Here is a letter from the UN in Indonesia, asking Vlado to meet with Miss Wiendriati Ernestina Soehadi, who was working at the Indonesian Delegation to the United Nations(click images to read):
This letter comes from a place closer to my home, from Spokane, Washington, written by owner and manager of Broberg Travel Agency Teckla M. Carlson:
And here is a letter from Vlado to Teckla, dated December 19, 1951, describing his experience of arriving at the Tibetan border the very day the Chinese Communists came to take it:
Dear Mrs. Carlson,
It was so sweet of you to remember me when you went again to Europe, and to send me a letter from your trip. I hope you had a lovely time, and brought back with you many pleasant memories. I regret only that I did not know of your trip, I would have liked to give you the address of my parents and sister in Geneva and suggest that you use my car while you were in Switzerland,- you can see so much more while travelling independently on the road. Please let me know next time!
I left the Indonesian mission in May – I was quite glad to leave the country after having spent three and a half years there. I should not be ungrateful really, it was a very valuable experience, and I had many thrilling moments and adventures, but three and a half years is a long time to spend without friends, accustomed amenities, and access to culture and professional education sources. To make it worse, the tropical climate disagreed with my constitution, I had a number of annoying local diseases, and came back 56 lb lighter than I departed. On the way back, I visited Indochina, Macao, Thailand and Burma, and spent some time in India. I made a trek to the Himalayas from Darjeeling, and luck had it that I arrived at the Tibetan frontier post on the day when the Chinese Communist officers arrived to take it over following the surrender of Tibet to the new Chinese rulers. I had planned to sneak at least for a short look-around into the Land of Monasteries, but the sight of the Red Stars rather damped my enthusiasm, and I limited myself to cross symbolically with one foot – and even that I did rather cowardly at a place screened from the sight of the frontier guards by a big rock.

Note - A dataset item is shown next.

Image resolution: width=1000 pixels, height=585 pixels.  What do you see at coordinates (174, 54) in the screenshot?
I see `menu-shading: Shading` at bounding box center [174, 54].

In Europe, accompanied by my family, I toured by car Skandinavia beyond the Polar Circle, the Low Countries, and France and Italy. I arrived in New York late in August, and returned to my regular duties in the UN Legal Department. My home and office addresses are on top of this letter. There is not too much to be written about my life here – after the excitements of my mission assignments and of my travels it is a mere routine. I rented a house in the suburbs, recaptured my cook-housekeeper from the people to whom I had “sublet” her during my absence, renewed my relationships with former acquaintances, and in general live the well ordered life of the Suburban Commuter. When you pass through New York next time, please stop and see for yourself.

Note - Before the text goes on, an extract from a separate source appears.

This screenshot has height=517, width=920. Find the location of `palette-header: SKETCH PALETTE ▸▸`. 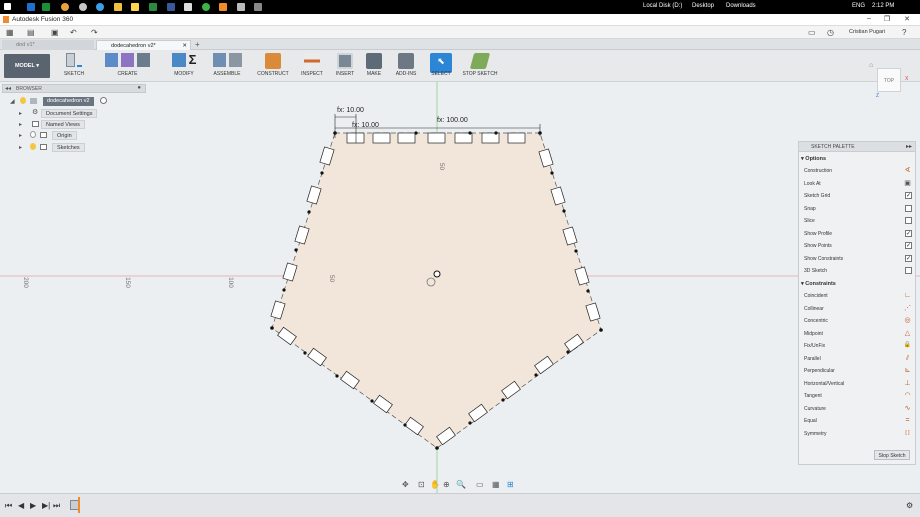

palette-header: SKETCH PALETTE ▸▸ is located at coordinates (857, 147).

I am wishing you a Merry Christmas and all the best in the New Year, and hope to see you or at least hear of you soon.
Update 9/12/13: “Crash Victim Known in City” (from the Spokane Daily Chronicle Sept. 19. 1961, p.24)
Vladimir Fabry, killed in the plane crash that claimed the life of Dag Hammarskjold yesterday in Northern Rhodesia, visited Spokane three years ago.
Fabry, U.S. legal adviser to the United Nations in the Congo is a close friend of Teckla M Carlson, N1727 Atlantic, and he and his sister, Olga, also a UN employee, were her house guests in 1958.
A travel agent, Mrs. Carlson first met Fabry in 1949 at Geneva after he had succeeded in having his father released from a concentration camp. The Spokane woman said they have exchanged letters since that time.